(Dataset content):

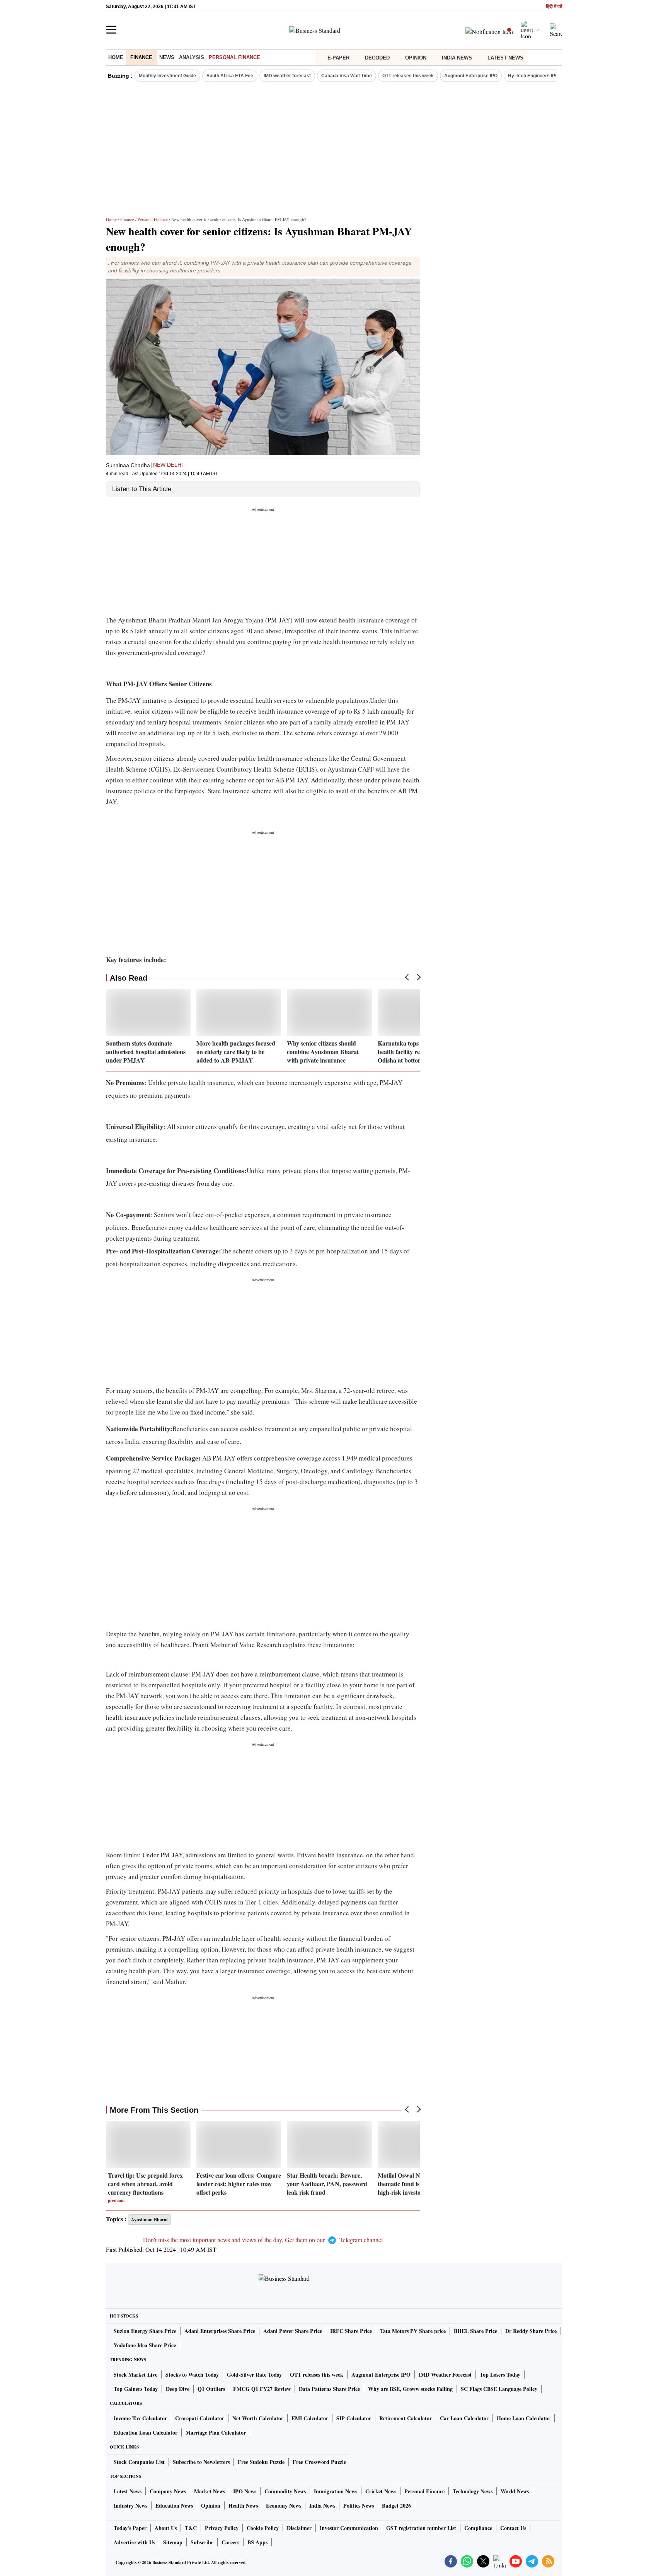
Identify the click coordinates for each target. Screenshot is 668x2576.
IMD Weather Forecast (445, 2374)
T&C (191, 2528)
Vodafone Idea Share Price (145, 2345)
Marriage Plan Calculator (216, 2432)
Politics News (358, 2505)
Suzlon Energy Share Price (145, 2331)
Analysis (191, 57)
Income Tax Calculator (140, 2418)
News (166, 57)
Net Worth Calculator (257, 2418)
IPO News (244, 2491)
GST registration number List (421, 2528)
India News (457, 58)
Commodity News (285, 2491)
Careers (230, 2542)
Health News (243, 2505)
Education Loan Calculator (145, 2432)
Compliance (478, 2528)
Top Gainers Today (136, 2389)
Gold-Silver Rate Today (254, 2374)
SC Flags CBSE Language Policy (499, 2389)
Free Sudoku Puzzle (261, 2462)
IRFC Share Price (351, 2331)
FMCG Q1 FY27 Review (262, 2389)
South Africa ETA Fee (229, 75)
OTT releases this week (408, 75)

(About this task):
Would you filter the records and copy each line that contains the word "News"?

(Output for this exercise):
Politics News (358, 2505)
News (166, 57)
IPO News (244, 2491)
India News (457, 58)
Commodity News (285, 2491)
Health News (243, 2505)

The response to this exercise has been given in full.